Sunday Morning Links

This and that for your Sunday reading.

- Lana Payne's column for the Labour Day weekend comment on the role unions play in pushing for advancements for everybody.

- Paul Krugman offers a reminder that a focus on GDP alone as a measure of economic development misses the issue of inequality. And Simon Kuper discusses how the wealthiest people have looted their own countries in order to further distance themselves from the rest of society, while Assaf Razin and Efraim Sadka study the consequences of elite-driven globalization in undermining fair revenue systems and the social programs they fund.

- Neil Schoenherr reviews Gerrit De Geest's new book on how marketing has contributed to rent-seeking by the few at the expense of the many. And James Wilt argues that instead of focusing on consumer behaviour, we should be working on developing models of production and consumption that are less destructive:
There is nothing inherently wrong with the consumption of energy and materials. The problem is that consumption is largely undemocratic, exploitative, and unsustainable: all realities that can be dramatically altered.

We know that many socially destructive sectors consume a vast chunk of resources. For example, the U.S. military is the institution which consumes the greatest amount of oil in the world. At last count, over half of the energy used in Canada was consumed by the industrial sector – the likes of mines, factories, and fossil fuel extraction. A 2011 study by the Canadian Centre for Policy Alternatives concluded that the top one per cent of income earners in B.C. emitted almost six times the amount of carbon pollution as residents in the bottom 10 per cent.

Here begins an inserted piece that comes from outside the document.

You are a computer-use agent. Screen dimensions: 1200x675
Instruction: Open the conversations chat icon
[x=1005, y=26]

And corporations have created a status quo of obscene food waste, planned obsolescence, and entrenched fossil fuel interests that obstruct a rapid transition to low-carbon communities.
...
We must abandon the language and sentiment of overconsumption and organize our cities and towns through unions, co-ops, community centres, and activist organizations – with a primary focus on improving conditions and services in low-income communities of colour.
...
The so-called problem of consumption is a convenient distraction from the hard work that needs to be done to overhaul the exploitative and destructive systems that currently concentrate a vast majority of the wealth and power in the hands of the very few. Such greed won’t dissipate by individual moralizing or using fewer plastic bags.

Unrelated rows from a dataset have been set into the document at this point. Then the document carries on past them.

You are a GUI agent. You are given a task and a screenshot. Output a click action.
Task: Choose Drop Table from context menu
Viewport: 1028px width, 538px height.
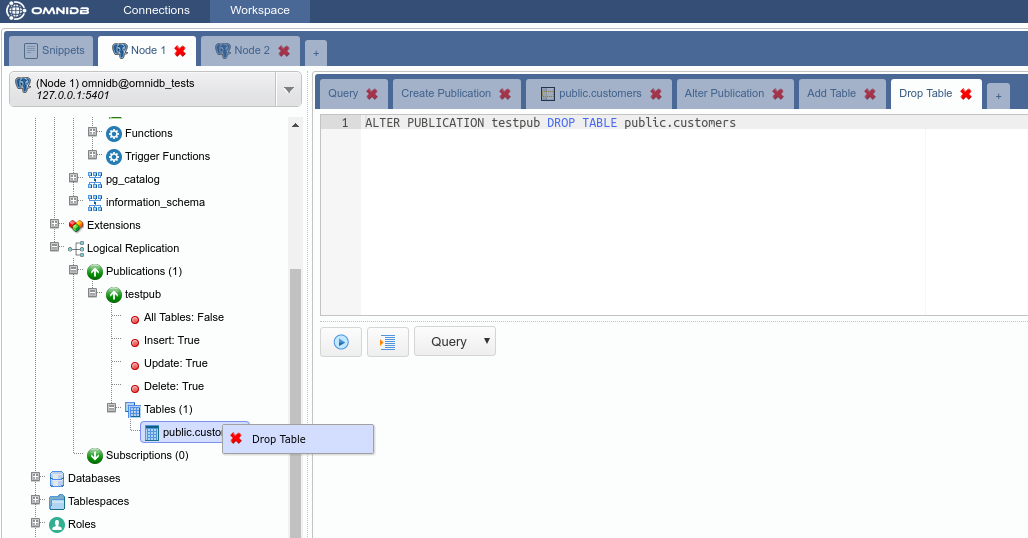pos(279,439)
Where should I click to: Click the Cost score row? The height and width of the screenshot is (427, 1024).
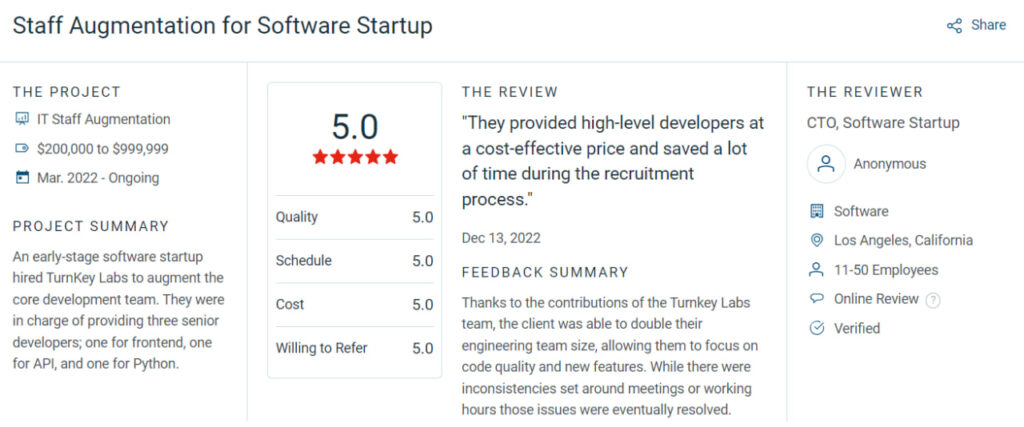tap(354, 304)
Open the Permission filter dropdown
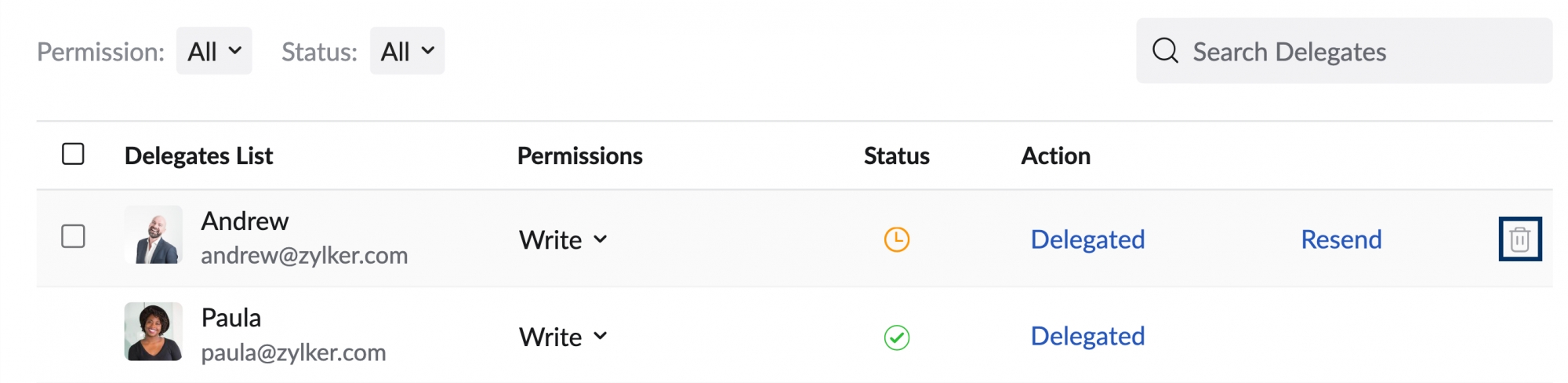The height and width of the screenshot is (383, 1568). pos(214,51)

It’ll take radical collective action – and an impassioned desire for all of us to be able to consume more of the things that are sustainable, just, and fulfilling.
- Finally, David Climenhaga notes that the obsession with the rule of law trumpeted by pipeline pushers against protesters has disappeared now that the Federal Court of Appeal has held that approvals handed out without meaningful consultation are themselves illegal.